Well, that’s Bonfire Night done with. The sparklers are spent, the toffee apples long gone.
I love fireworks. I love the colours and the unpredictability and the way they fill all the night sky with magic and excitement, as if anything might be possible. The trouble is, they don’t last long. And when they are finished, the world seems even darker than it did before.
Or consider another delight of the season- autumn leaves. From glorious summer greenery, rude with health, trees put on a firework display all of their own at this time of year, albeit at a slightly more sedate pace. Slowly slipping into hues of yellow and russet, it seems as if each leaf has been hand-dipped in gold.
But these too come to an end; the once-magnificent foliage gets brittle and falls, becomes nothing more than nature’s crisp packets, crunched to nothing under so many muddy boots.
Fireworks and autumn leaves both put on incredible performances that inspire and engage, but both have a limited shelf life. Indeed, one of the reasons they are so amazing is because they are nearly over; leaves change colour as the life leaches out of them. Fireworks explode because the fuses have been lit. The glorious events we watch with admiration and awe are really just the expiration point of energy and effort, the end zone.

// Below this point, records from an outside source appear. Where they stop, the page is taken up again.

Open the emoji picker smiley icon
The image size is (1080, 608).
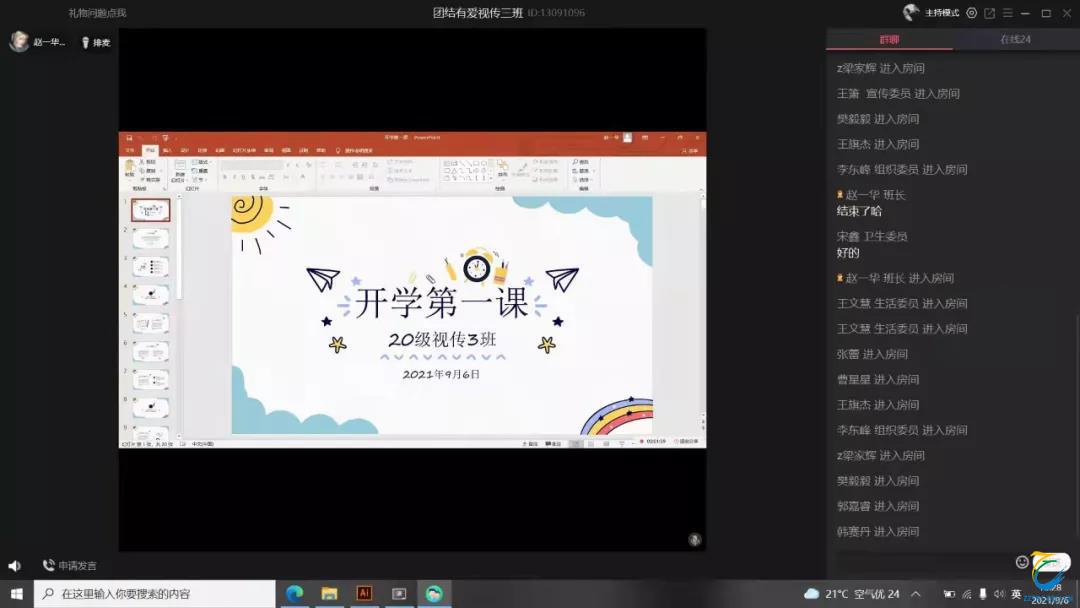pos(1022,562)
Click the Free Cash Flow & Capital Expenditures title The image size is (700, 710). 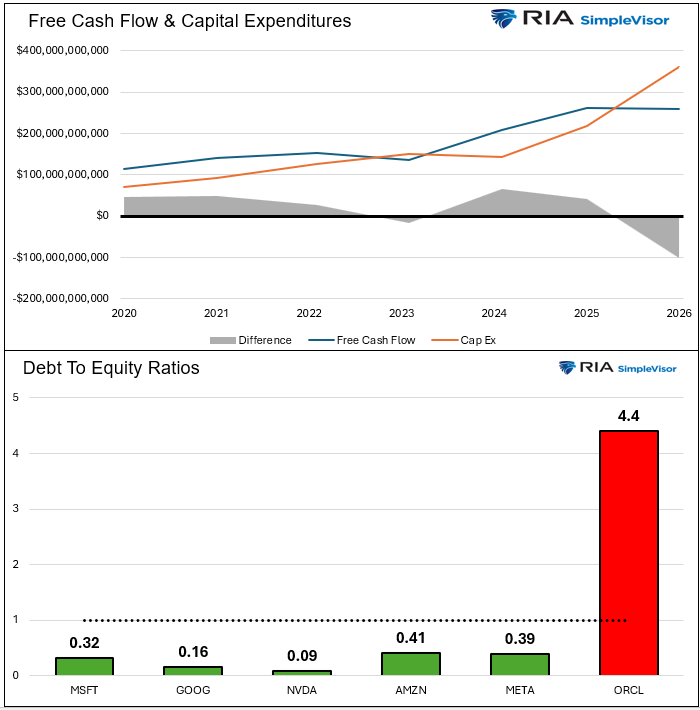[x=190, y=20]
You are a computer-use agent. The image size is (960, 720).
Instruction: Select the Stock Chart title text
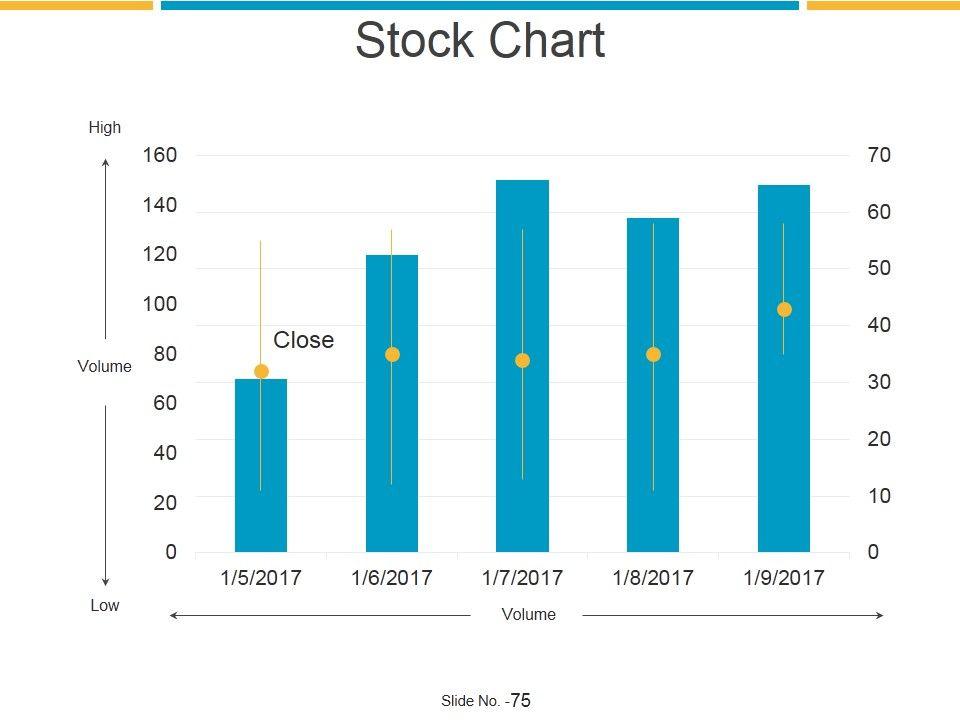pos(480,42)
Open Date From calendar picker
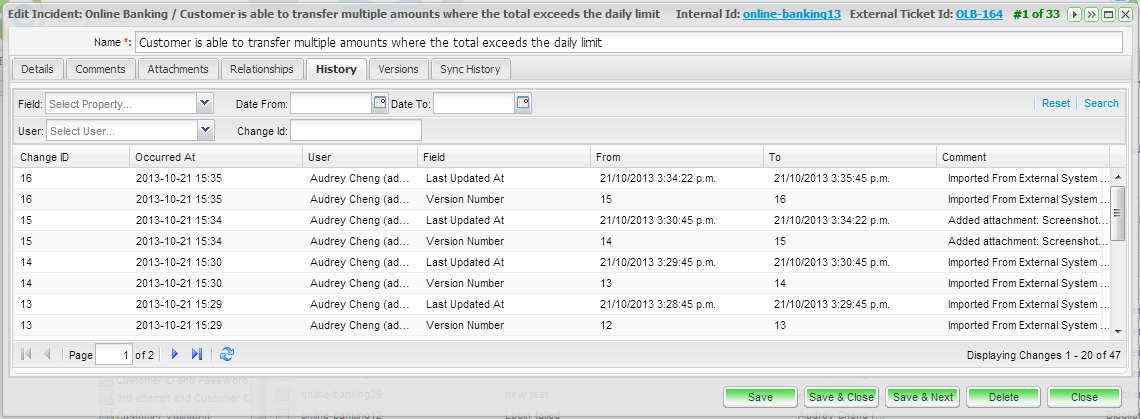 coord(379,103)
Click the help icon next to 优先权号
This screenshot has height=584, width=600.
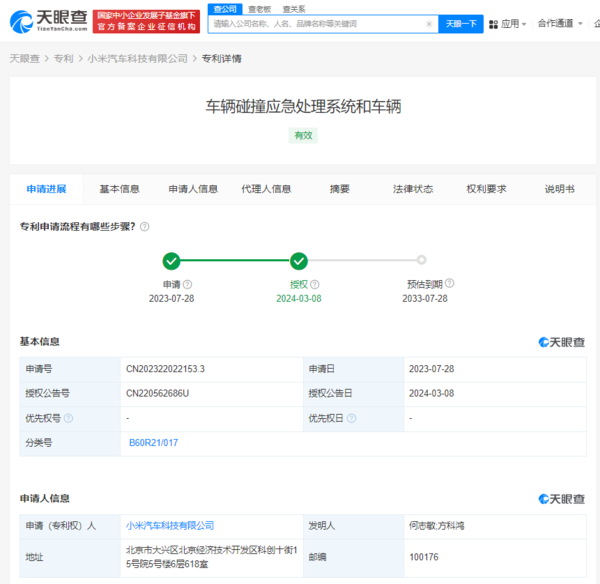point(69,418)
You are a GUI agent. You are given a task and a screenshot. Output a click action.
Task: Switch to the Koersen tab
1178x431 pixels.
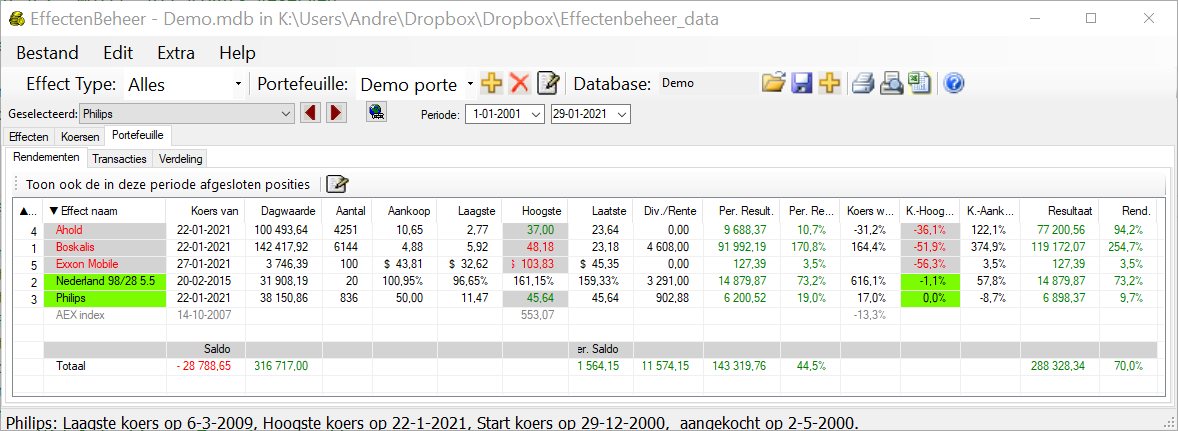point(80,136)
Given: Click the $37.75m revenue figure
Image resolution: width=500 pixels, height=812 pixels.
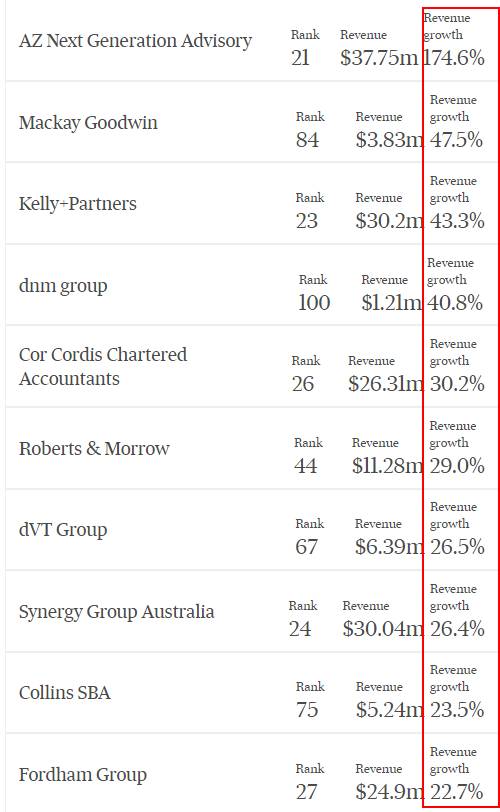Looking at the screenshot, I should pos(379,57).
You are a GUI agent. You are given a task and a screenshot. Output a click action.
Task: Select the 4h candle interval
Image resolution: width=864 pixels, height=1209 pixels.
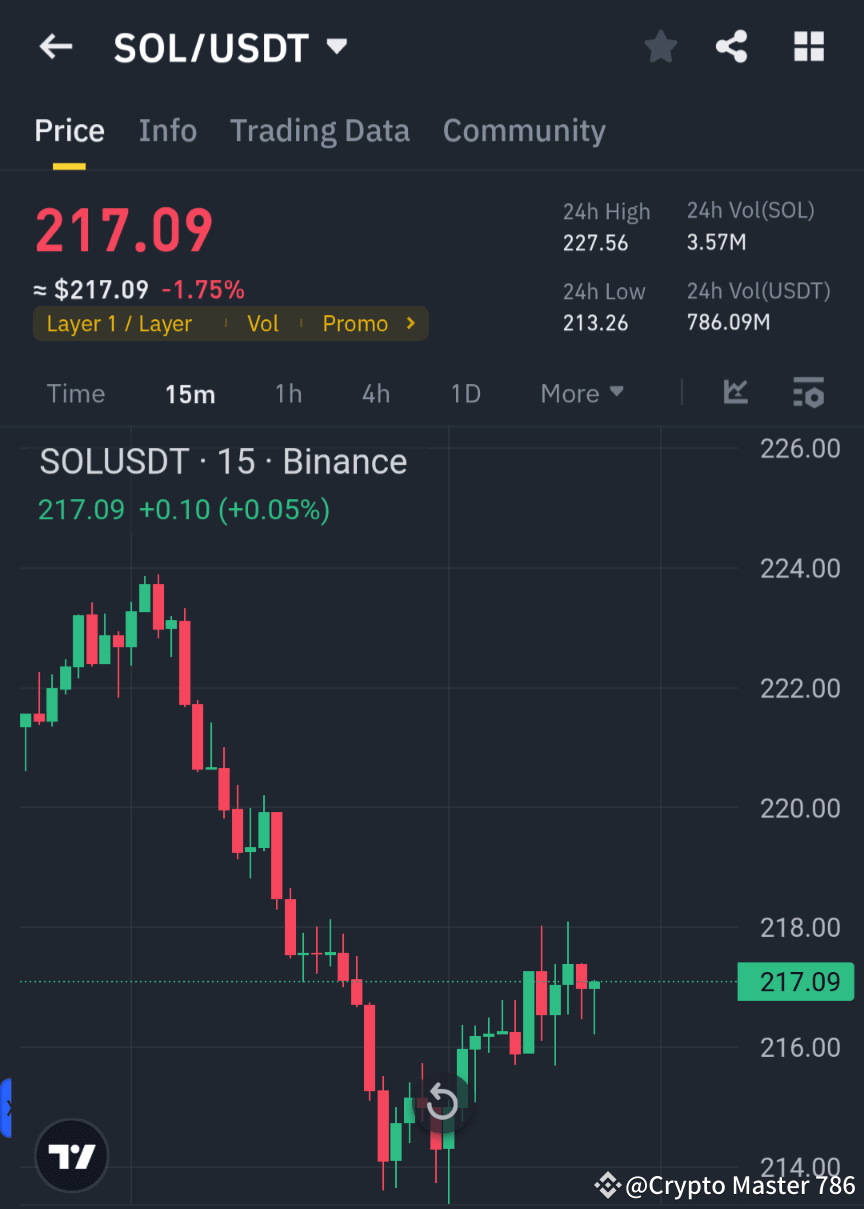tap(375, 393)
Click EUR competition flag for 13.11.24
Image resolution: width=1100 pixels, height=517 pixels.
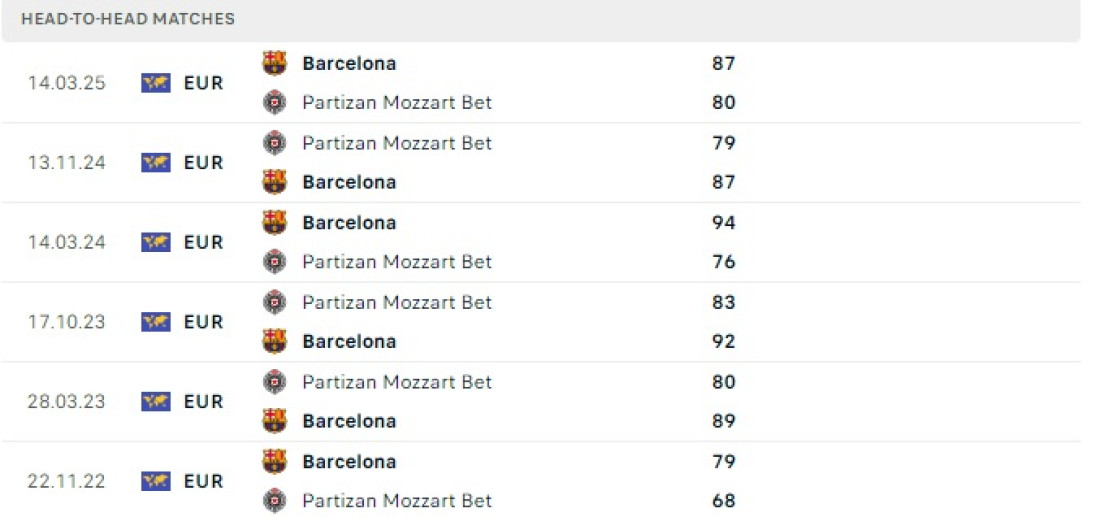pos(156,162)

After they are gone, all is dark. Empty skies, naked branches. We enter the no-man’s land of mid November- too late for autumn and too early for winter.
So let me ask you this:
What’s your expiration point?
How close are you to the end zone?
I am perilously close to mine. I have pushed and pushed and worked and worked and up there, in the distance, I can see the barren landscape of no-man’s land waiting for me. It’s dull over there. Everything is grey. There are no bright colours, infused with light and energy and potential. There are no highs. No lows either, because they require energy too. The only things you will find in no-man’s land are the steady passage of time, the gradual, dependable accomplishment of tasks and the persistent, whispering desire to simply go into an empty room and gently close the door behind you.
I have visited before and it is a long, hard journey back.
You cannot expect others to stop you careening head long into the empty space beyond burnout. Remember, you are putting on an excellent show. You are performing at such a rate, you are the envy and awe of managers and colleagues alike. ‘How did you manage to get that done?’ they boggle as you hand over next week’s plan with a flourish. ‘Oh, I did it at the weekend’ comes your airy reply.
Only you know that the reality is you did it at 5am. Or that you completed it at the expense of an afternoon with your kids.
Remember, you are the firework, you are the autumn leaves; the life is leaching out of you, but you are making it look good.
But there is another way.
Choose not to burn so brightly. Choose not to expire in a blaze of colour and leave nothing but ash behind.
Be a candle.
Use your light to ignite others so that together you push back the dark.
Surround yourself with those who will gently cup their hands around your flame and protect you when sharp winds blow.
True, your performance will not be as showy. Sometimes it might even seem a little pedestrian next to bolder, more eye-catching performances, but you must remember that you will light the way long after these passing wonders are gone and forgotten.
Do I need to do this now?
What will the impact be if I don’t do this?
How can I find a better way of doing this so it frees up some of my time?
Is it time to say no?
How is this affecting me?
Am I ok?
What would help me be ok?
You are light.
You are steady.
You have the power to control the burn.
You can turn your back on no-man’s land and decide to never, ever go there.
You are wonderful.
So be kind to yourself and have a great week.